March 28, 2010

The Coalition Question in Tasmania: Why Class Matters

The Coalition Question in Tasmania: Why Class Matters

Tim Dobson

The election results in Tasmania have certainly been a wake-up call to many in the Australian Labor Party, who either thought they could ignore the Greens or that they could deal with them by running a smear campaign against them at election time.

The Greens are a force that both major parties have to deal with, whether they like it or not. After the Tasmanian Greens achieved their highest ever vote in any election last Saturday, Federal Labor MP Lindsay Tanner tried to explain their appeal in a Sydney Morning Herald article. He said that, “essentially the rising Green vote is a product of increasing tertiary education. Green voters are typically either tertiary educated or undergoing tertiary education. Their support is heavily concentrated amongst tertiary disciplines that are focused on much more than just making money.”

There is a kernel of truth to this statement, as can be borne out in some of the figures in the Tasmanian election. For instance, at the relatively more affluent booths of West and South Hobart (which contains a high percentage of public servants, students, small business owners etc) the Greens easily outpoll the ALP. Compare this to the poorer, almost exclusively working class suburbs of Glenorchy and Chigwell where the ALP has 4 to 5 times more votes than the Greens.

Undoubtedly, as Richard Flanagan has pointed out (Article below, and HERE), the Greens have been able to win over more Labor voters, particularly by focusing strongly on cost-of-living issues such as electricity prices and water and sewerage charges. But the ALP remains the dominant force in poorer suburbs throughout Tasmania, which can only be explained by a class instinct.

It was fairly common to see in the Hobart Mercury voters from the Northern suburbs say they would vote Labor, because they always have voted Labor. This, of course, is not a considered choice of weighing up the pros and cons of each party. They vote for the Labor Party because they believe it will best represent their interests as workers. This is supplemented by the fact that the ALP has such a stranglehold over trade union organisations throughout the state that have an influence beyond their own membership.

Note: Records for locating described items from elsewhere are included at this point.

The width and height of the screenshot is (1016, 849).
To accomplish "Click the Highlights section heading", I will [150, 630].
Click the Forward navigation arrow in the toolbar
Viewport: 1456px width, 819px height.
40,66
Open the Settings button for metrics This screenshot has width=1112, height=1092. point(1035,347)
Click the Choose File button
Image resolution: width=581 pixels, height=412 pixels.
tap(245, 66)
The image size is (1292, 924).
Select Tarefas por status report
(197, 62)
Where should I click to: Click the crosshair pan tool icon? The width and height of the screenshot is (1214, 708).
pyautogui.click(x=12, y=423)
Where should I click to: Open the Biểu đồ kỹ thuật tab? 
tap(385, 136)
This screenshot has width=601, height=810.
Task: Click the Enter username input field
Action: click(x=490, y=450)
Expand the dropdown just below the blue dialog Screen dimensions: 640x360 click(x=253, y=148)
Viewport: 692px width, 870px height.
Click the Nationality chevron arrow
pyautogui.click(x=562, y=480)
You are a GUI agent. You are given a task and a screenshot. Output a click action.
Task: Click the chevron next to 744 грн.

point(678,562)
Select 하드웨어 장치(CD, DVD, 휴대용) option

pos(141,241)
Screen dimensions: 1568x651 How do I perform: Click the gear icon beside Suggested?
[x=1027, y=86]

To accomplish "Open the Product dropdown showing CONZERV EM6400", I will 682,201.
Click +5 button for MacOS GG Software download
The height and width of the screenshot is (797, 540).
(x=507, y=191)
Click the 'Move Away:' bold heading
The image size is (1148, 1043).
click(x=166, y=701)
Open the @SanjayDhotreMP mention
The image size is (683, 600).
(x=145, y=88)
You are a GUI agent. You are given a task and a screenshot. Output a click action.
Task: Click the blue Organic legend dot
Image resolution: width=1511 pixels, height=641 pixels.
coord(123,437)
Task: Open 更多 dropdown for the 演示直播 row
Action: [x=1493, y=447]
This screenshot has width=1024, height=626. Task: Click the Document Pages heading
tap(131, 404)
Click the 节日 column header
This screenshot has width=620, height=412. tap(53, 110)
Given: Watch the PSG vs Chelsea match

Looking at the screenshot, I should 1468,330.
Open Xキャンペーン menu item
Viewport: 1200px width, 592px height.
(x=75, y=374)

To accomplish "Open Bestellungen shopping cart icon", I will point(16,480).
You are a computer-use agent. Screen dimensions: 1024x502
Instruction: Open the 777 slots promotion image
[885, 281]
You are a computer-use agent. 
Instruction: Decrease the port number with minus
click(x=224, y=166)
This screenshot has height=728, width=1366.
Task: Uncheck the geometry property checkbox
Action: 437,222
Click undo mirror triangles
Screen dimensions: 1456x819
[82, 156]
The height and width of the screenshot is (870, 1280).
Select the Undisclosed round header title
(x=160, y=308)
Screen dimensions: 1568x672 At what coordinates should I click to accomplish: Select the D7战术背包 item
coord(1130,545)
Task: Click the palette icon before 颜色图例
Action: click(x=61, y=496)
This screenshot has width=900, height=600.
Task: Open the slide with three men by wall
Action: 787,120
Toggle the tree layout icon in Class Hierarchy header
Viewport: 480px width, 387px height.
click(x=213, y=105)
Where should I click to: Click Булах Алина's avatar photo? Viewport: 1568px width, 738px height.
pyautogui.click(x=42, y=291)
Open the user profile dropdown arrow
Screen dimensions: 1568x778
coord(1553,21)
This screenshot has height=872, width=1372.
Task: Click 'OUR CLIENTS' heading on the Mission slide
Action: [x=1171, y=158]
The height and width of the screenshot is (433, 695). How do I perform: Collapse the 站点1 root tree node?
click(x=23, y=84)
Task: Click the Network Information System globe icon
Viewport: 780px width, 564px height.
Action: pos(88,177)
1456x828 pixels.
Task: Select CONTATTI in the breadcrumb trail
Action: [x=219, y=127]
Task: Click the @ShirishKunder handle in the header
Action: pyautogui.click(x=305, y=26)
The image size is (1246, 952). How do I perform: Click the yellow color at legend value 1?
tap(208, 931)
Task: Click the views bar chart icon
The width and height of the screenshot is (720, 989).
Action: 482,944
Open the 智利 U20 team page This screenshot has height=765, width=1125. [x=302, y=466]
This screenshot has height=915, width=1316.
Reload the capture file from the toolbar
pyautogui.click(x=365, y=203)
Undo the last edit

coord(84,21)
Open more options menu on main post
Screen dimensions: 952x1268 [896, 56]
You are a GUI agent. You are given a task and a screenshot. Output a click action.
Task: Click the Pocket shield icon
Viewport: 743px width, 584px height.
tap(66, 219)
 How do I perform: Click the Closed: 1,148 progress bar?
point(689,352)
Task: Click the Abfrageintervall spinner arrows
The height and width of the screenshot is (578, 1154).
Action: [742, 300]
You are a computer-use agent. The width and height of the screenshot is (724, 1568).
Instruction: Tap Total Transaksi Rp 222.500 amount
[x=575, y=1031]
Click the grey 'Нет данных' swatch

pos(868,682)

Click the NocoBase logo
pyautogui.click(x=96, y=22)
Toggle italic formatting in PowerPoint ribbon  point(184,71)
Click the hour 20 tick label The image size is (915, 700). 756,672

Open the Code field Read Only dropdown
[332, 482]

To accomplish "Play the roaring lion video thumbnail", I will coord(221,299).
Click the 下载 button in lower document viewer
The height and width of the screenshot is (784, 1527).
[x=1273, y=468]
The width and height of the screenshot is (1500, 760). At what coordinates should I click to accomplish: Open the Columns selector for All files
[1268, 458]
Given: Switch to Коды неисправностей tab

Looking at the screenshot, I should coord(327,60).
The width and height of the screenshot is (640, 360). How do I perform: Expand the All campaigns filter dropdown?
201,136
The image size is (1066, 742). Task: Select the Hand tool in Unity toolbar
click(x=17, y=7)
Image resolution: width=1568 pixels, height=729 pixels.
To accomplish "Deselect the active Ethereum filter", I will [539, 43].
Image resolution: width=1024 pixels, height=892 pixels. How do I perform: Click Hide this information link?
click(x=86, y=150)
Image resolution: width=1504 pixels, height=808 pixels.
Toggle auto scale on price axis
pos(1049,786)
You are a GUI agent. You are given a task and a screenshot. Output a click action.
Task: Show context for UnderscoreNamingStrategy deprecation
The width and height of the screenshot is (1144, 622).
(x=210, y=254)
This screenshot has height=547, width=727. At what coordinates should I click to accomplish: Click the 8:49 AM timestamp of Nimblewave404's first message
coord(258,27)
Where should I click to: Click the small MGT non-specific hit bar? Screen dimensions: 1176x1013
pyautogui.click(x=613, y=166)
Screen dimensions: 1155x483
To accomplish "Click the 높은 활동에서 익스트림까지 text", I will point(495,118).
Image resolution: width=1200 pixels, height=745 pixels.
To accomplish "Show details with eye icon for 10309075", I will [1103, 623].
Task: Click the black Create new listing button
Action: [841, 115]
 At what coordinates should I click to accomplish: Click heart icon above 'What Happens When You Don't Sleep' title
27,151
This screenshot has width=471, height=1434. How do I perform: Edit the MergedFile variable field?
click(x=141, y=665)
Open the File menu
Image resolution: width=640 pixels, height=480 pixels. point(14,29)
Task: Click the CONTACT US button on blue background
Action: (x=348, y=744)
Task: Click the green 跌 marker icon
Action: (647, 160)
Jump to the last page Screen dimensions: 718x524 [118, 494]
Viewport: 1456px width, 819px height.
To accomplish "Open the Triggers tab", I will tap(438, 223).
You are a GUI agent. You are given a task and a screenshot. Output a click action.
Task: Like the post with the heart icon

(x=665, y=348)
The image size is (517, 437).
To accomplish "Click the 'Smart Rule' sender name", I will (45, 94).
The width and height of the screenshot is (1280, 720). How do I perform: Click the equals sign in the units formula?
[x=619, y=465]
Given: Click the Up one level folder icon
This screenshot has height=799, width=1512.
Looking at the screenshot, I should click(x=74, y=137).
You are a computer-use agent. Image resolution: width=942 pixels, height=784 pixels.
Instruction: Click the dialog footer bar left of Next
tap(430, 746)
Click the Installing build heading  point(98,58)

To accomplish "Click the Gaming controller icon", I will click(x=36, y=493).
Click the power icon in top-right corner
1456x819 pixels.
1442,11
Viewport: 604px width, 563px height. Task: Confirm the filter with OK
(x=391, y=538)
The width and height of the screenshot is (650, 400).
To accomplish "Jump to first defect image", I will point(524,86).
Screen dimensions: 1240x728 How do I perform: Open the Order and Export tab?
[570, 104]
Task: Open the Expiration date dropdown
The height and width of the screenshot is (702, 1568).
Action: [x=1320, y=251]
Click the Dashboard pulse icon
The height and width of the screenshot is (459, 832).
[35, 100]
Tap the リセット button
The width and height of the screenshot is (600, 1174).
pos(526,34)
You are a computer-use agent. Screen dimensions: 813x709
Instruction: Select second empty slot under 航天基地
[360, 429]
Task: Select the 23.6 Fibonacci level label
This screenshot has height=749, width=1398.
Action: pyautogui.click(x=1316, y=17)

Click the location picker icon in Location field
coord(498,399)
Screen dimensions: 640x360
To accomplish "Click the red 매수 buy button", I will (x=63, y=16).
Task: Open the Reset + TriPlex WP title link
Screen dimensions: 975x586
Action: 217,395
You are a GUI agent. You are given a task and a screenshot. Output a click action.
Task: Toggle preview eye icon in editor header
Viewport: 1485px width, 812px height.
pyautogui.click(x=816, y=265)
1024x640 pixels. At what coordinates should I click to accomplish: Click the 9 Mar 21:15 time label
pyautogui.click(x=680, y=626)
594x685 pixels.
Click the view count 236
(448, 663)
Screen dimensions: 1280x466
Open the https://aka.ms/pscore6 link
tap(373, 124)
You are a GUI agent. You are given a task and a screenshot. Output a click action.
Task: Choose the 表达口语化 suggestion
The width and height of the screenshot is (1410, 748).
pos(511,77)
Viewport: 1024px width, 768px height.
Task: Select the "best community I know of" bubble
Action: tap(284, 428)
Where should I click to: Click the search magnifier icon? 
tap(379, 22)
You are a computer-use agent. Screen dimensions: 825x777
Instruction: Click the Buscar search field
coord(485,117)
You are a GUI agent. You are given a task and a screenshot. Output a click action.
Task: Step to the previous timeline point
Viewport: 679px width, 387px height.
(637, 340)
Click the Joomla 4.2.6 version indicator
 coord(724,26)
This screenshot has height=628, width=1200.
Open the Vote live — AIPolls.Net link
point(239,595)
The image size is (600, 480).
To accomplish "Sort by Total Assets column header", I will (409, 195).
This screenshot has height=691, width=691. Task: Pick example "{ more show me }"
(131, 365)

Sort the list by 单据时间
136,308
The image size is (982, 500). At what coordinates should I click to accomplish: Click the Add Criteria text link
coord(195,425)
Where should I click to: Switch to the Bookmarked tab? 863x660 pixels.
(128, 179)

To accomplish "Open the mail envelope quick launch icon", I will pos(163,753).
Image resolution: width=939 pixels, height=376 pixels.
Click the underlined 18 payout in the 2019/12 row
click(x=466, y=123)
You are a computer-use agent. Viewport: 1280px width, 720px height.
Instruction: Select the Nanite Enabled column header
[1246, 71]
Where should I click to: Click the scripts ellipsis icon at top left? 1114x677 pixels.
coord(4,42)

But is the Labor Party actually a workers party?

While quoting Vladamir Lenin on Australian politics may raise a few eyebrows, his description of the contradiction at the heart of Australian politics is bettered by no Australian commentators when he wrote that the ALP “is a liberal bourgeois party, while the so-called Liberals in Australia are really conservatives.” In other words, the Labor party is a party that represents the interests of the bosses, and always has.

This was written in 1913 and subsequent ALP governments both federal and state have only proven this assertion. Currently, the NSW and Queensland Labor governments are on a push to privatize all that they can, federally Labor continues with a policy of outlawing strikes outside of bargaining periods and continue the draconian Australian Building and Construction Commission set up under Howard. Big Business is more than willing to support this “workers party” because it knows whose interest it is ultimately looking out for, even if it is willing to make concessions to some working class demands.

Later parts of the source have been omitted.